If I want coffee, I can trade some of the things I make on my island (let’s imagine I’m a carpenter) with someone else for their coffee, but only if I have a bridge. But not just any bridge. I need to have a bridge that I can carry my wood furniture over: the rope bridge won’t do. In fact, the fallen log is out, and many of the narrow wooden bridges. The guy with the coffee can make use of most of the bridges, but my work requires a bigger bridge. The stonemason on the next island over needs really strong bridges.
I heard Rick Joyner say one time that when God sends him somewhere to minister, he’s always interested to see how they receive him. If they recognize him as a pastor or ministry leader, then there’s a certain amount of ministry he can bring. If they receive him as an author and a teacher, then there’s more he can bring. If they can accept him as a prophet, still more, and if they welcome him as an apostle, then he can bring the entire arsenal for them.
Rick is looking to see what kind of bridge exists between himself and the people he’s ministering to. If it’s a smaller bridge, built with less trust or less understanding of the things of God, then he’s able to bring less ministry over the bridge, perhaps just the ministry of a pastor. After a number of visits, perhaps the bridge is strong enough to support apostolic ministry.
If I don’t have any relationship with you at all, then it will be very difficult for me to minister to you, to strengthen you, encourage you, to equip you for the assignments that God has given you. Likewise, it’s nearly impossible for me to receive any strength or encouragement from you. There are people I know professionally; most of them don’t have a bridge with me that would support a prophetic word or a revelation from scripture.
When I speak with a group of people, the first thing on my agenda is to build relationship with them. I only have a few minutes with them, maybe an hour, so we have to work fast; I do that work with jokes, stories, illustrations. Fortunately, I have a teaching gift from God and the Holy Spirit loves to inhabit them: He makes the job much easier and faster, but it still takes time, and if I hope to carry something of value to them, I must have a bridge to do it!
Even Jesus saved his heavy revelation for the Last Supper, after Judas had left to collect his 30 pieces of silver. Only there among his eleven most trusted friends did he share his most significant secrets. Those were the only relationships that were able to bear it.
For a more scriptural example, let’s look at 1 Corinthians 3: It’s my opinion that this is essentially what Paul is saying: “Your end of the bridge isn’t substantial enough for this ministry.” They were acting like “mere men” which prevented him from teaching them weightier subjects. Same with Hebrews 5. The seven sons of Sceva may be an example of the bridge of relationship breaking because they tried to carry too much weight over it, but Stephen certainly is such an example.

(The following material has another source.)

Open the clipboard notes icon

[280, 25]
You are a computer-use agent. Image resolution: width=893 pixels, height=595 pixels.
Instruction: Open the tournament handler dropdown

Recently, I needed to bring a very strong word of correction to a brother in
I actually had the word two years earlier, but the word was heavy enough that
our relationship couldn’t support it. We built a relationship over those years,
and eventually he invited me to speak into his life on that subject, and when I
did, our relationship supported the weight of the word: he made the needed
changes in his life (it took a few years), and we’re still friends. Now we both
speak into each others’ lives.
Now the question is whether you and I have enough of a relationship to support this much meat? It’s not really a lot of weight, but then, we don’t have a lot of experience relating to each other either.